Vietnam appears keen to forgive the French and US blunders of resisting nationalist instincts by giving arms to flawed dictatorships. Instead, it sees Beijing is already dominant in the other former French colonies of Laos and Cambodia and that the Philippine president, Rodrigo Duterte, has been far less strident in opposing Chinese maritime advances than his predecessors. For strategically isolated Vietnam, the French and American wars seem distant indeed.
France is now one of Vietnam’s most important allies, with bilateral trade worth US$7.6 billion and close military ties.
Quizzed about his decision to visit the site of a crushing French defeat, Philippe said: “What I find surprising is the fact so few people have done this before me.”
Then-president Francois Mitterrand also visited Dien Bien Phu in 1993.

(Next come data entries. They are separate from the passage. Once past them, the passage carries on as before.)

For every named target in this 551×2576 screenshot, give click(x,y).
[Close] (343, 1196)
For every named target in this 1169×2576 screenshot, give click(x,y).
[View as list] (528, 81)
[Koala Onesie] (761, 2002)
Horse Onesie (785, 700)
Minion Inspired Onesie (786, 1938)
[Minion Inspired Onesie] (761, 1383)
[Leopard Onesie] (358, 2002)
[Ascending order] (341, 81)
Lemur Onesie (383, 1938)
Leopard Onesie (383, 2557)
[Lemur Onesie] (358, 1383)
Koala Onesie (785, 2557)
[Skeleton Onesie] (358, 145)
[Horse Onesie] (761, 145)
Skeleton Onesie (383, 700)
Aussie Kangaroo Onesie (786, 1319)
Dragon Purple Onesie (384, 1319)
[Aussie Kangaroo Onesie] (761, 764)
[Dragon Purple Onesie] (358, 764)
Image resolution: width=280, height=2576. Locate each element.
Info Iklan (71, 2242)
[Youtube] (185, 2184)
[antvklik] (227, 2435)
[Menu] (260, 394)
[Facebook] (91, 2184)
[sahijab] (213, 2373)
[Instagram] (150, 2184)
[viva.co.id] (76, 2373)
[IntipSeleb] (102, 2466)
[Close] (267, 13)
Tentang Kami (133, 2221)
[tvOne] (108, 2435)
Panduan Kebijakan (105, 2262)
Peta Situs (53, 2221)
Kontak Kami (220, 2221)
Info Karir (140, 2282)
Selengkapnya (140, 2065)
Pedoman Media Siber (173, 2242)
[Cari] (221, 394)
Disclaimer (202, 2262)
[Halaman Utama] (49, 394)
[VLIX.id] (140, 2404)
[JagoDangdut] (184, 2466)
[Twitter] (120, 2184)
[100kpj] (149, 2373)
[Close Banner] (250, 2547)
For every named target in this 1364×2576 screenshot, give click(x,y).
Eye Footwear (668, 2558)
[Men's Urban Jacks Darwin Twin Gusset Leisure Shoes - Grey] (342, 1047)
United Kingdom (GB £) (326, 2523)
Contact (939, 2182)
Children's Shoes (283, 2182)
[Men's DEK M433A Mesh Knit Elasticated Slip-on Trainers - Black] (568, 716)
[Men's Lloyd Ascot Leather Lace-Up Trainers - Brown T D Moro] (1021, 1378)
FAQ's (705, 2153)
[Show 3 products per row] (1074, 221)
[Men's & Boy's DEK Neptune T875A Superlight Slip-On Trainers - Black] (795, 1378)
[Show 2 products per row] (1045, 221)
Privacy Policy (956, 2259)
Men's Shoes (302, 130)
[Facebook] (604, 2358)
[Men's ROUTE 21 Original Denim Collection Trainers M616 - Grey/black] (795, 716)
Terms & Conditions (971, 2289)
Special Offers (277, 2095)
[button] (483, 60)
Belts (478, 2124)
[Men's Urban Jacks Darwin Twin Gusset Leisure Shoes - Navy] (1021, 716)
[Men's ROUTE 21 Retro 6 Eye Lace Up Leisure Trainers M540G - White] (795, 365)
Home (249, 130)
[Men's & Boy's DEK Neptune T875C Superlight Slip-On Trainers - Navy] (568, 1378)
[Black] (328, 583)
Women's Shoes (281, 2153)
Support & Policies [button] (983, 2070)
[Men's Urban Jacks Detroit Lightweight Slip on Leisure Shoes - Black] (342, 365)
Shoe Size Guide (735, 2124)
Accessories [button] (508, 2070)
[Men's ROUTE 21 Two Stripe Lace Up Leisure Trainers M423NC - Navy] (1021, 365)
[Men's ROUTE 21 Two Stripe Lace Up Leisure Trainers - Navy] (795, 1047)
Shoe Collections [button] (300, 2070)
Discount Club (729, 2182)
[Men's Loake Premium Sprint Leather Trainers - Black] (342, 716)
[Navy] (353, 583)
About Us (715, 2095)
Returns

Philippe, who inspected France’s former underground command bunker and lit incense at a memorial, said: “For those who lived through those moments, I know the emotion is very intense and once again the message that I want to convey, is a message of admiration, of respect and of pride.”
Hanoi’s reconciliation with Paris and Washington might provide some hope that bridges can be built with Beijing. But the irresistible rise of the People’s Republic, its proximity to Vietnam and the overlapping territorial claims with Vietnam in the South China Sea, make reconciliation far more complex. It must be hoped that Vietnam’s bloody post-1945 history will convince the Communist authorities in both countries to avoid warfare.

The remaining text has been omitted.